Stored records

■ ■ ■ ■

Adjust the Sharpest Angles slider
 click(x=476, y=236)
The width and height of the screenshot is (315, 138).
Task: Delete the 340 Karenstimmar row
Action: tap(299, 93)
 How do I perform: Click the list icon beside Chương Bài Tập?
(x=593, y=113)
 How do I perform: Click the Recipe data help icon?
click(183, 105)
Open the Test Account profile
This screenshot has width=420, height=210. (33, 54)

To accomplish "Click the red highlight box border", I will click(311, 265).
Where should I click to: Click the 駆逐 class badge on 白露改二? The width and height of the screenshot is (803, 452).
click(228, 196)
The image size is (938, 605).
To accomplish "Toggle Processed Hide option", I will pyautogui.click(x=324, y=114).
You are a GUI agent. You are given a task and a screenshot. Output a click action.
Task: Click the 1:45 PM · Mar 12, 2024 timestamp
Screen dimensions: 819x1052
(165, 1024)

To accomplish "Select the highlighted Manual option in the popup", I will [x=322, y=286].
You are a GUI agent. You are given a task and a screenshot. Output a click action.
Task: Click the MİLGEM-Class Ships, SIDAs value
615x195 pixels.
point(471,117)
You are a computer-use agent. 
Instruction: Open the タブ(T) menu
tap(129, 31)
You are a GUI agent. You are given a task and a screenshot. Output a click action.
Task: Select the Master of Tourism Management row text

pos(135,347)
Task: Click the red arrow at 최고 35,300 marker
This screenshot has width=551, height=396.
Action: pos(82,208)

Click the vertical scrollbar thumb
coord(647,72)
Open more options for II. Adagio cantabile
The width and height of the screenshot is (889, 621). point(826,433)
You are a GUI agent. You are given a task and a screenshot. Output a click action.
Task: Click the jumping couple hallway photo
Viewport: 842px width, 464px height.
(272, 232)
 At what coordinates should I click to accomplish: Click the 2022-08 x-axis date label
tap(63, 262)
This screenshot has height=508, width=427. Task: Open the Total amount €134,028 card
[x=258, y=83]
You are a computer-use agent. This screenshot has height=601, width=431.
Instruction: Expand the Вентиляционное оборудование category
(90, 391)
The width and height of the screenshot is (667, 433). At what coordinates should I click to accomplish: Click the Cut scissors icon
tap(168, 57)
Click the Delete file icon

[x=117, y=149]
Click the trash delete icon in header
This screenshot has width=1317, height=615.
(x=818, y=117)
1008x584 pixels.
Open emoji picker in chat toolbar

■ ■ ■ ■

▸ **Aim of the task**:
Copy down the whole of the data above, matching it exactly.

▸ **Task result**:
Adjust the Sharpest Angles slider
 click(x=476, y=236)
The width and height of the screenshot is (315, 138).
Task: Delete the 340 Karenstimmar row
Action: tap(299, 93)
 How do I perform: Click the list icon beside Chương Bài Tập?
(x=593, y=113)
 How do I perform: Click the Recipe data help icon?
click(183, 105)
Open the Test Account profile
This screenshot has width=420, height=210. (33, 54)

To accomplish "Click the red highlight box border", I will click(311, 265).
Where should I click to: Click the 駆逐 class badge on 白露改二? The width and height of the screenshot is (803, 452).
click(228, 196)
The image size is (938, 605).
To accomplish "Toggle Processed Hide option", I will pyautogui.click(x=324, y=114).
You are a GUI agent. You are given a task and a screenshot. Output a click action.
Task: Click the 1:45 PM · Mar 12, 2024 timestamp
Screen dimensions: 819x1052
(165, 1024)

To accomplish "Select the highlighted Manual option in the popup", I will [x=322, y=286].
You are a GUI agent. You are given a task and a screenshot. Output a click action.
Task: Click the MİLGEM-Class Ships, SIDAs value
615x195 pixels.
point(471,117)
You are a computer-use agent. 
Instruction: Open the タブ(T) menu
tap(129, 31)
You are a GUI agent. You are given a task and a screenshot. Output a click action.
Task: Select the Master of Tourism Management row text

pos(135,347)
Task: Click the red arrow at 최고 35,300 marker
This screenshot has width=551, height=396.
Action: pos(82,208)

Click the vertical scrollbar thumb
coord(647,72)
Open more options for II. Adagio cantabile
The width and height of the screenshot is (889, 621). point(826,433)
You are a GUI agent. You are given a task and a screenshot. Output a click action.
Task: Click the jumping couple hallway photo
Viewport: 842px width, 464px height.
(272, 232)
 At what coordinates should I click to accomplish: Click the 2022-08 x-axis date label
tap(63, 262)
This screenshot has height=508, width=427. Task: Open the Total amount €134,028 card
[x=258, y=83]
You are a computer-use agent. This screenshot has height=601, width=431.
Instruction: Expand the Вентиляционное оборудование category
(90, 391)
The width and height of the screenshot is (667, 433). At what coordinates should I click to accomplish: Click the Cut scissors icon
tap(168, 57)
Click the Delete file icon

[x=117, y=149]
Click the trash delete icon in header
This screenshot has width=1317, height=615.
(x=818, y=117)
1008x584 pixels.
Open emoji picker in chat toolbar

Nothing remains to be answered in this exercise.